◆ PROMPT:
Reproduce the following records exactly from the line containing "[前のスライド] (107, 561)" onward, ending with the last line and including it.

◆ INFORMATION GIVEN:

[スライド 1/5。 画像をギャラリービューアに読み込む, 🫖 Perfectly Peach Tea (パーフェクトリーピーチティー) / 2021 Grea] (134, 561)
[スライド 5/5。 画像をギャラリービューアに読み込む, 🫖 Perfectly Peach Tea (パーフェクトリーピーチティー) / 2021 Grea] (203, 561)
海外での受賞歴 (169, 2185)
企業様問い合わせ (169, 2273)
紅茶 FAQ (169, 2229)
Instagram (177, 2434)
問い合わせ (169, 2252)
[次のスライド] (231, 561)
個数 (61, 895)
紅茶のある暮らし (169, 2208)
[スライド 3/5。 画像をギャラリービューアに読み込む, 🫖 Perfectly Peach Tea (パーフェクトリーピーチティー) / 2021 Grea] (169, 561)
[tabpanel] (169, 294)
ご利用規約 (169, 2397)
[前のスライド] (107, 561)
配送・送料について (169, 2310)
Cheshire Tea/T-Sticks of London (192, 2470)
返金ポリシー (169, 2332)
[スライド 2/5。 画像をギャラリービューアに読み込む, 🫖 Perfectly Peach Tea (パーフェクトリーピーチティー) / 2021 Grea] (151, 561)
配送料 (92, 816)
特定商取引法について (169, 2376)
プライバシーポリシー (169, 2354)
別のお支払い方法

◆ WRITTEN REPLY:
[前のスライド] (107, 561)
配送・送料について (169, 2310)
Cheshire Tea/T-Sticks of London (192, 2470)
返金ポリシー (169, 2332)
[スライド 2/5。 画像をギャラリービューアに読み込む, 🫖 Perfectly Peach Tea (パーフェクトリーピーチティー) / 2021 Grea] (151, 561)
配送料 (92, 816)
特定商取引法について (169, 2376)
プライバシーポリシー (169, 2354)
別のお支払い方法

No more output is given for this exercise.